Evidence & Benchmarks

• Structure-based virtual screening using FDA-approved drugs identified 2′-O-galloylhyperin as a TSHR antagonist that inhibits cAMP signaling and fibroblast proliferation in TED models (Guo et al., 2025).
• The DiscoveryProbe™ library supports robust, reproducible high-throughput screening workflows for target identification and mechanistic studies (HDAC1.com).
• Use of library compounds enables the identification of approved drugs with novel anti-fibrotic and anti-adipogenic effects in disease-relevant cell models (Guo et al., 2025).
• All compounds are stable for 12 months at -20°C and up to 24 months at -80°C, supporting extended experimental timelines (ApexBio, 2024, product page).
• The library has enabled drug repositioning studies in oncology, neurodegeneration, and metabolic disease, with validated hits proceeding to in vitro and in vivo validation (MoleculeProbe.com).

Applications, Limits & Misconceptions

The DiscoveryProbe™ FDA-approved Drug Library enables:

• High-throughput screening (HTS): Efficient identification of active compounds in disease models.
• High-content screening (HCS): Multiparametric phenotypic analysis in cellular and organoid systems.
• Drug repositioning: Discovery of new indications for existing drugs, reducing translational barriers (AmericaPeptide.com).
• Pharmacological target identification: Mechanistic deconvolution via annotated compound effects.

This article extends prior summaries (HDAC1.com) by providing detailed evidence of disease-relevant target discovery, such as TSHR antagonism in TED, and clarifies the mechanistic diversity of the compound set. In contrast to MoleculeProbe.com, which focuses on workflow acceleration, this article benchmarks empirical outcomes in cell-based models and highlights stability and storage conditions.

Common Pitfalls or Misconceptions

• The library is not designed for direct clinical use; all findings require further preclinical validation.
• Not all compounds are active in every cell type or disease model; negative results may reflect biological specificity, not compound inactivity.
• Compounds are dissolved in DMSO; final DMSO concentration should be controlled in assays to avoid solvent toxicity artifacts.
• HTS results may require orthogonal validation; hits from screening should be confirmed by secondary assays.
• The resource does not include investigational or preclinical compounds; only drugs with regulatory approval or pharmacopeia listing are present.

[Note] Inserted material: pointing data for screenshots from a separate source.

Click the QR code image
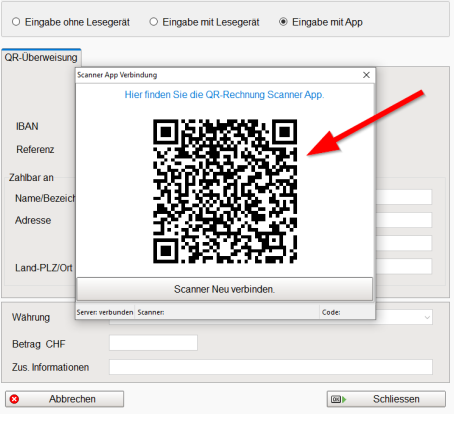The height and width of the screenshot is (421, 454). 225,191
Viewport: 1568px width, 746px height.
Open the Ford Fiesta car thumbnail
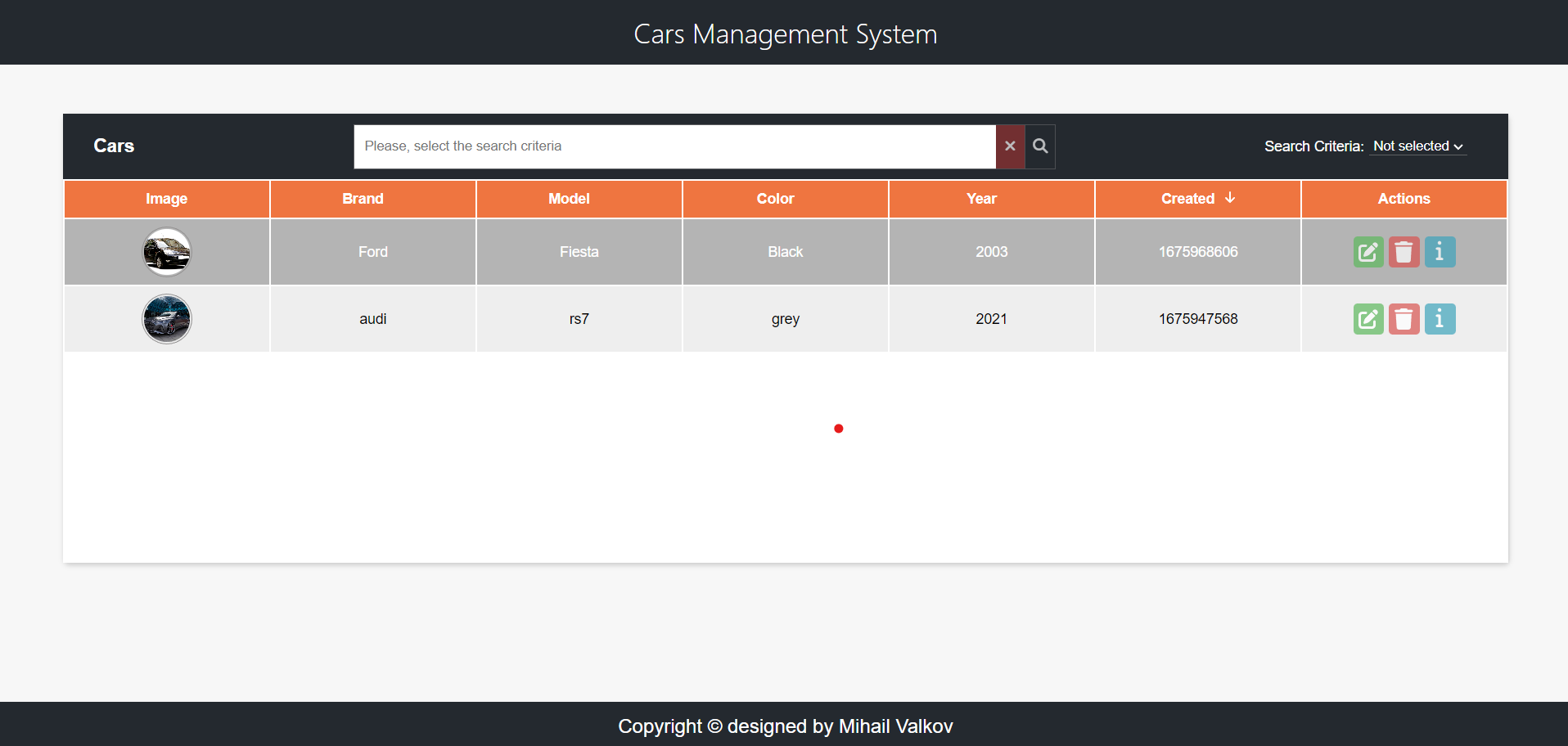point(166,251)
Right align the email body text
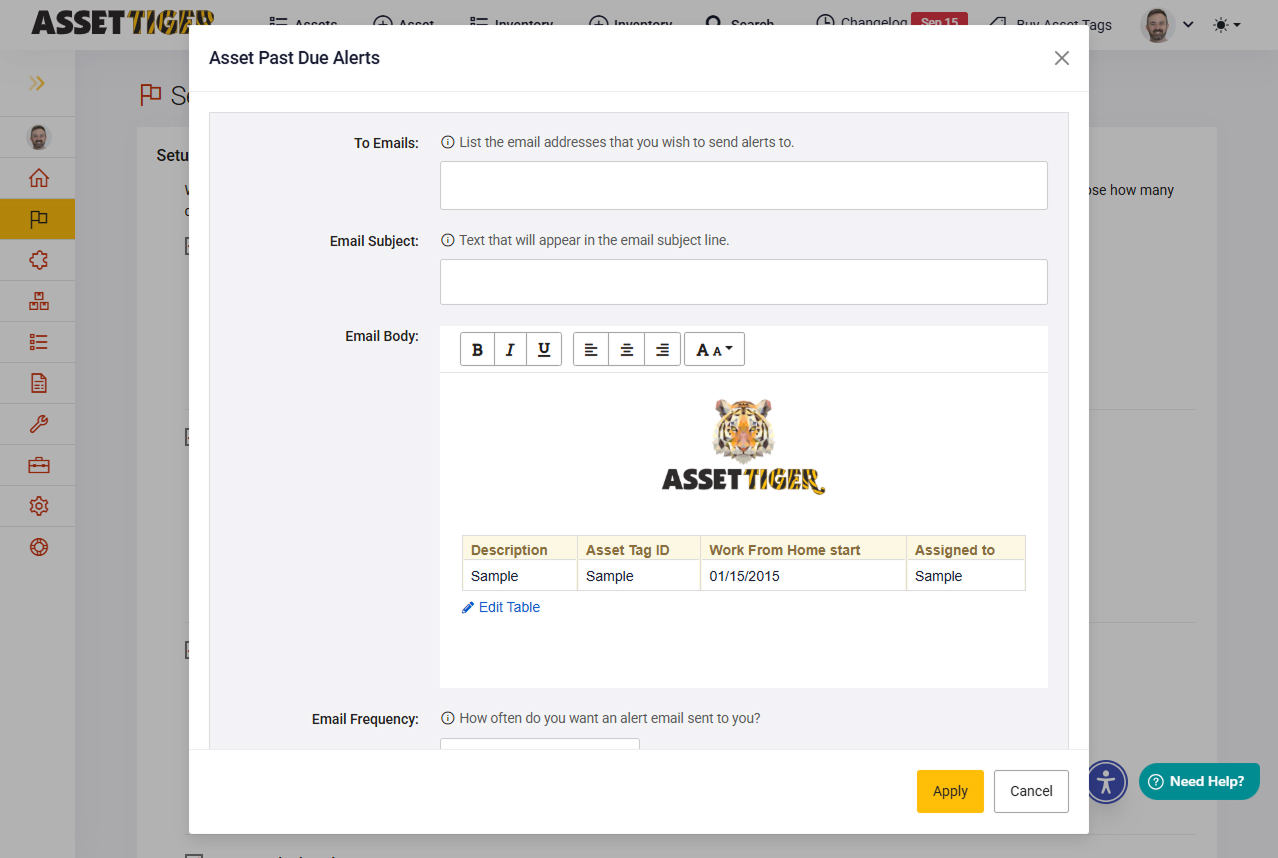Image resolution: width=1278 pixels, height=858 pixels. [662, 349]
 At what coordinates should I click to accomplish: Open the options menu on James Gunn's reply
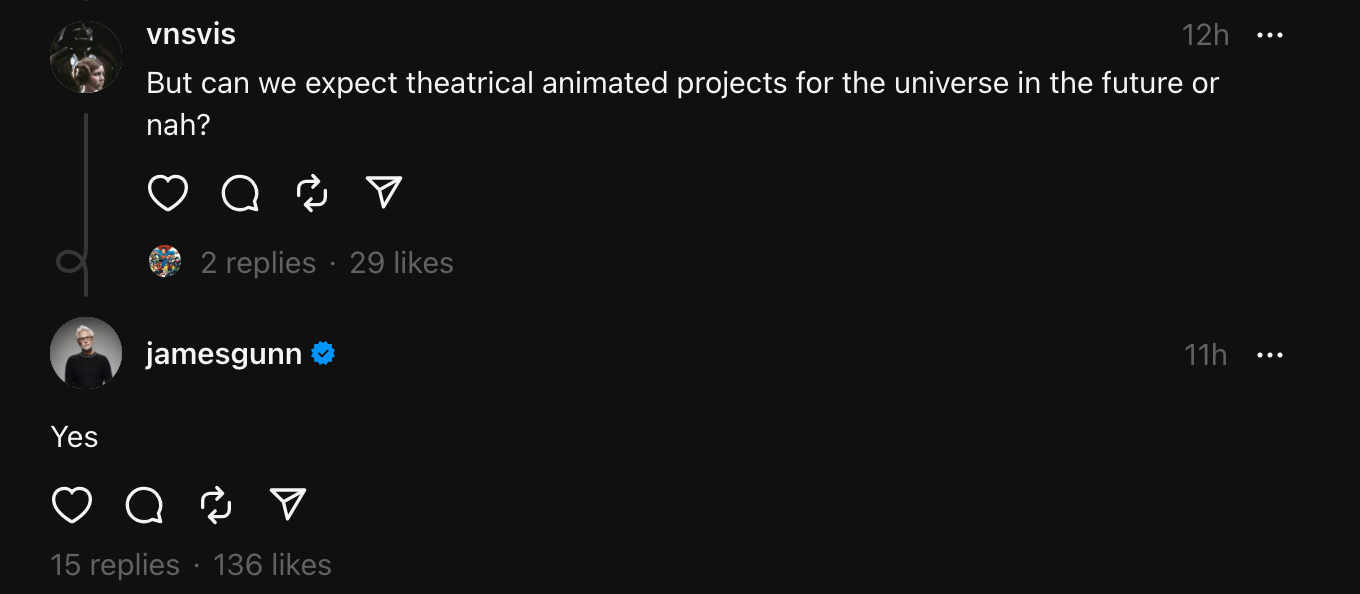point(1270,355)
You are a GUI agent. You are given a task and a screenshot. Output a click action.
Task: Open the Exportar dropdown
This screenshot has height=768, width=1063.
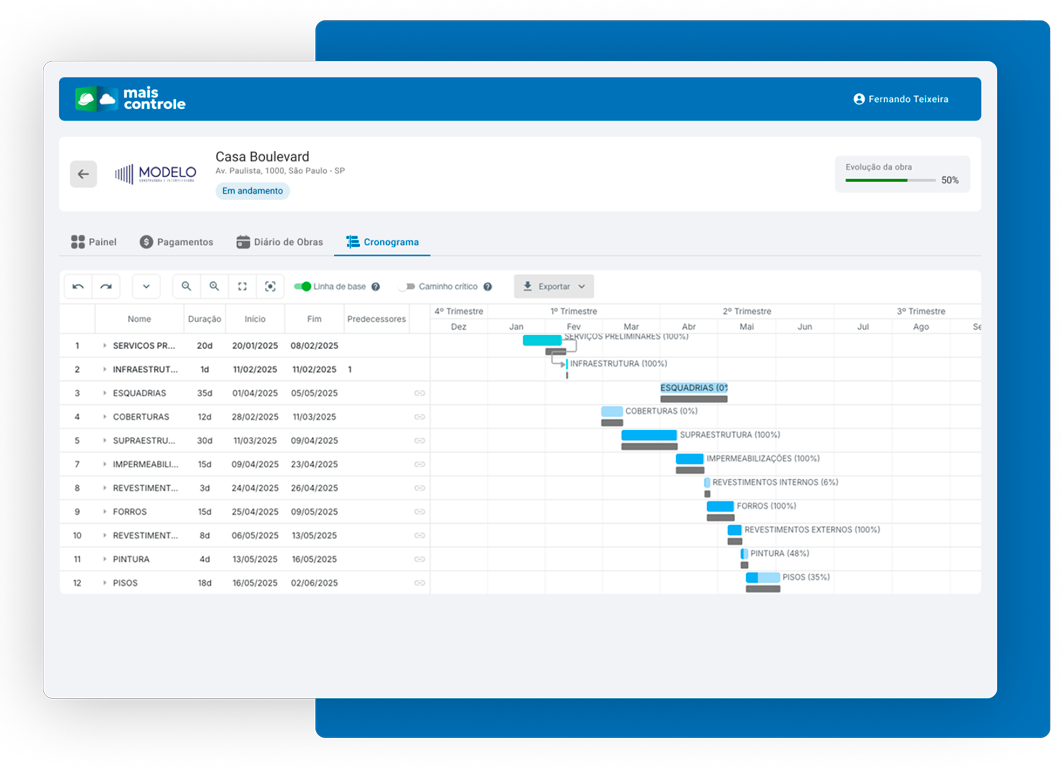point(554,287)
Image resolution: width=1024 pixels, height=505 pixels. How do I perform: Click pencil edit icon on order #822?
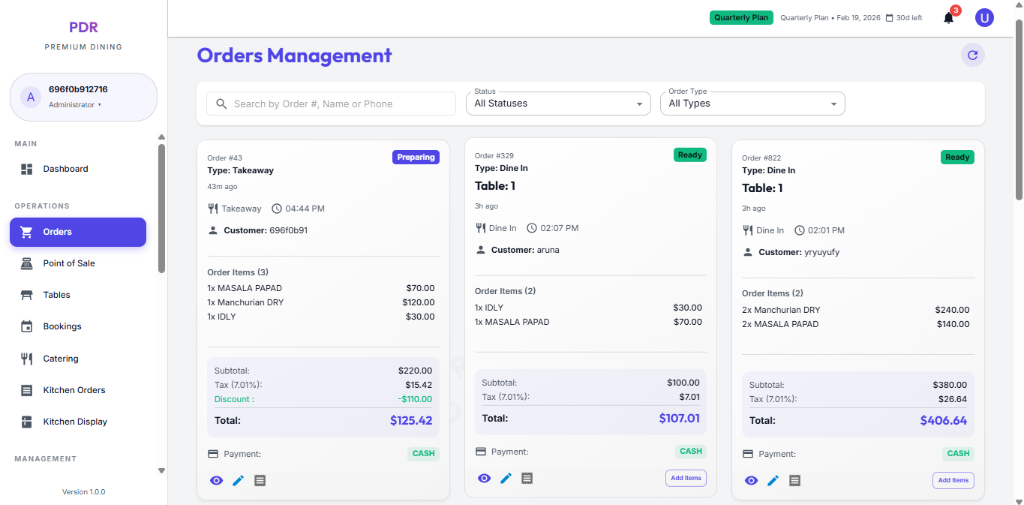773,480
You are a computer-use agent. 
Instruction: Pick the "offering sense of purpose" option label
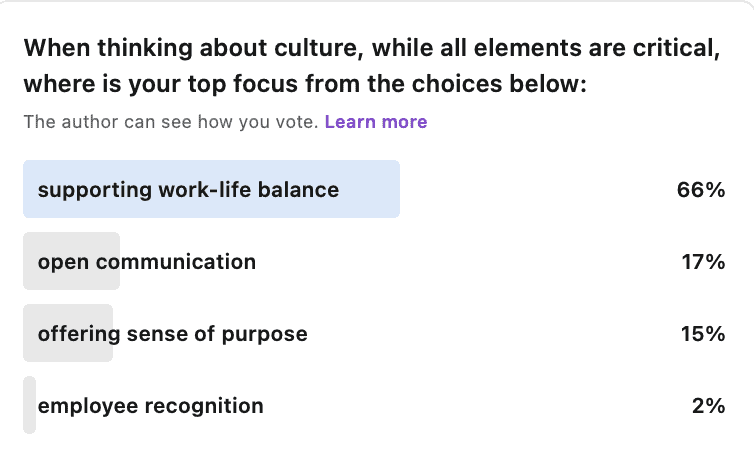pyautogui.click(x=172, y=334)
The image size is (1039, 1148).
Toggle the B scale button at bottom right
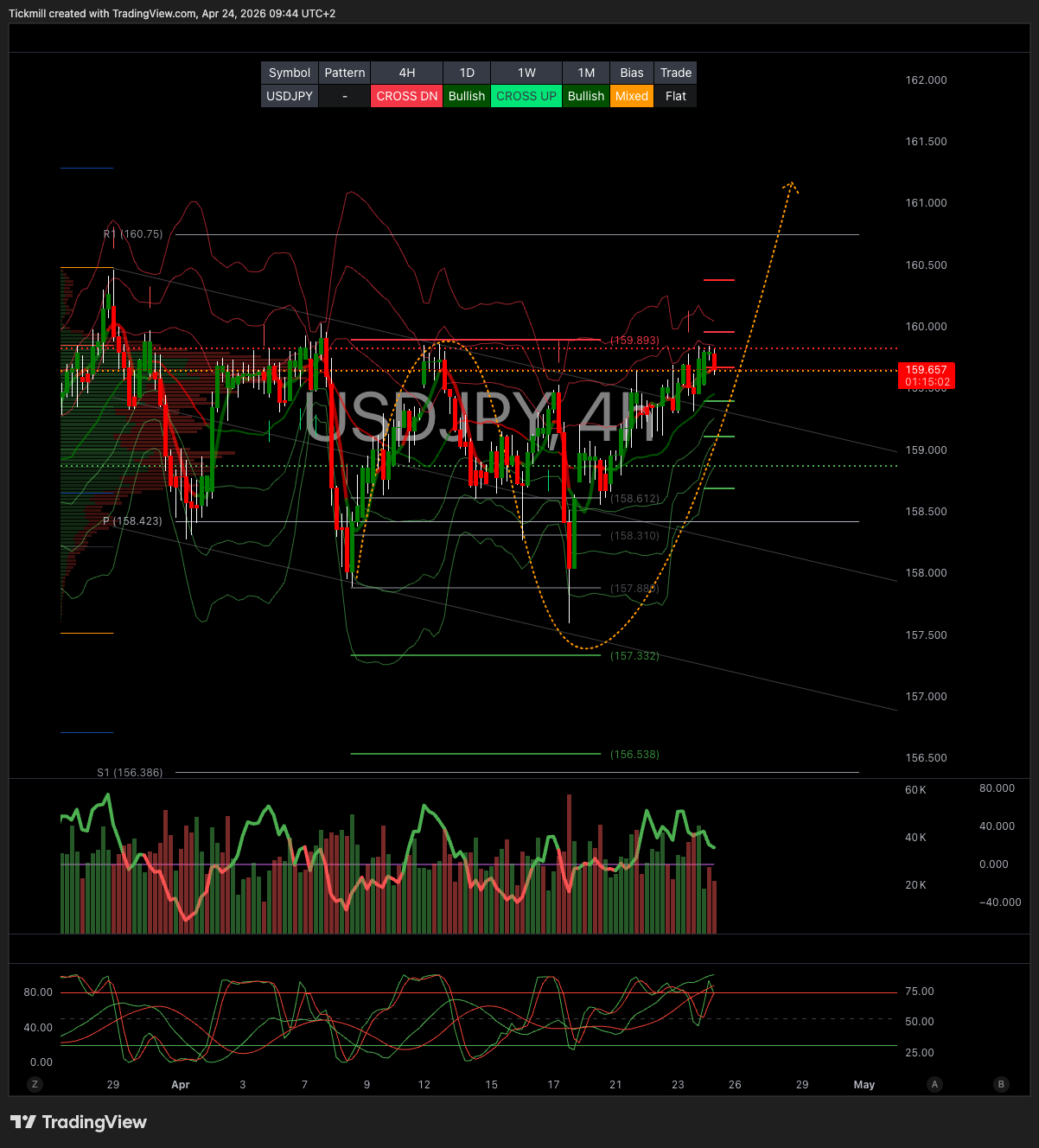(x=1001, y=1084)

Workflow Integration & Parameters

The DiscoveryProbe™ library is engineered for seamless integration into automated screening platforms. Features include:

• Pre-dissolved 10 mM DMSO solutions for direct pipetting.
• Multiple formats: 96-well microplates, deep well plates, and 2D barcoded screw-top storage tubes.
• Stability: 12 months at -20°C, 24 months at -80°C, per manufacturer guidelines (product page).
• Shipping: on blue ice for evaluation samples; room temperature or blue ice for other formats.
• Compatibility: Validated with HTS and HCS protocols, including cell-based and biochemical assays.
• Documentation: Each lot is accompanied by compound annotation, regulatory status, and chemical structure data.

Compared to prior overviews (BKM120.net), this article emphasizes practical storage, handling, and data annotation, enabling reproducibility and traceability in large-scale screening campaigns.

Conclusion & Outlook

The DiscoveryProbe™ FDA-approved Drug Library is a high-value resource for drug repositioning, mechanistic target identification, and high-throughput screening. Its rigorously curated, stability-validated compound set accelerates translational research by leveraging the clinical track record of approved drugs. Empirical studies, such as the identification of 2′-O-galloylhyperin as a TSHR antagonist, demonstrate the library's capacity for uncovering unanticipated therapeutic opportunities (Guo et al., 2025). As screening technologies advance, the integration of regulatory-grade libraries like DiscoveryProbe™ will continue to enhance the efficiency and reliability of drug discovery pipelines.